PROBLEM STATEMENT
Copy each line below that has "accomplish".

*** Begin section ***

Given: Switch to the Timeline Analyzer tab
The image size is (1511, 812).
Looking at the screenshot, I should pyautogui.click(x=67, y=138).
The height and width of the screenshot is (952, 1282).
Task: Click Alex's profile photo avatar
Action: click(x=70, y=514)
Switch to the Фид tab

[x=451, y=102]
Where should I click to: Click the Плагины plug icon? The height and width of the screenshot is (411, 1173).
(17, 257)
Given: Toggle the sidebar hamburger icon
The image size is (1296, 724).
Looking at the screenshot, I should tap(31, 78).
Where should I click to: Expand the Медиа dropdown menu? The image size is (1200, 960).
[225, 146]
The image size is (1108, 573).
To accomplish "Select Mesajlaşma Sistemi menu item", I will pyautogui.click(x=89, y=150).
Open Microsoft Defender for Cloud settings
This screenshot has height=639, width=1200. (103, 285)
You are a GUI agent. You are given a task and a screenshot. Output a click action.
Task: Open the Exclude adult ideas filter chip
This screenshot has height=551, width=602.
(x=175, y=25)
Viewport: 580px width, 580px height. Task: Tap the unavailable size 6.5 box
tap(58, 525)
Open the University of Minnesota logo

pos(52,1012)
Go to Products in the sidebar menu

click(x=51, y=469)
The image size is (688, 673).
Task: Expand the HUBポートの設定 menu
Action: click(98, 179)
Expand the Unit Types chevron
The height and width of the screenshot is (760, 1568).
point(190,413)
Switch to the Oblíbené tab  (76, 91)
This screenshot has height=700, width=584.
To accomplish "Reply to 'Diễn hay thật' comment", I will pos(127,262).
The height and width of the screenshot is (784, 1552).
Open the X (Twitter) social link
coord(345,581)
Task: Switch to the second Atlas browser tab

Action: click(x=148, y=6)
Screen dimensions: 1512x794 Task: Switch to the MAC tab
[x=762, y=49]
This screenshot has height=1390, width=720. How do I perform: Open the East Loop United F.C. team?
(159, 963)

*** End section ***

EXPECTED ANSWER
To accomplish "Select Mesajlaşma Sistemi menu item", I will pyautogui.click(x=89, y=150).
To accomplish "Reply to 'Diễn hay thật' comment", I will pos(127,262).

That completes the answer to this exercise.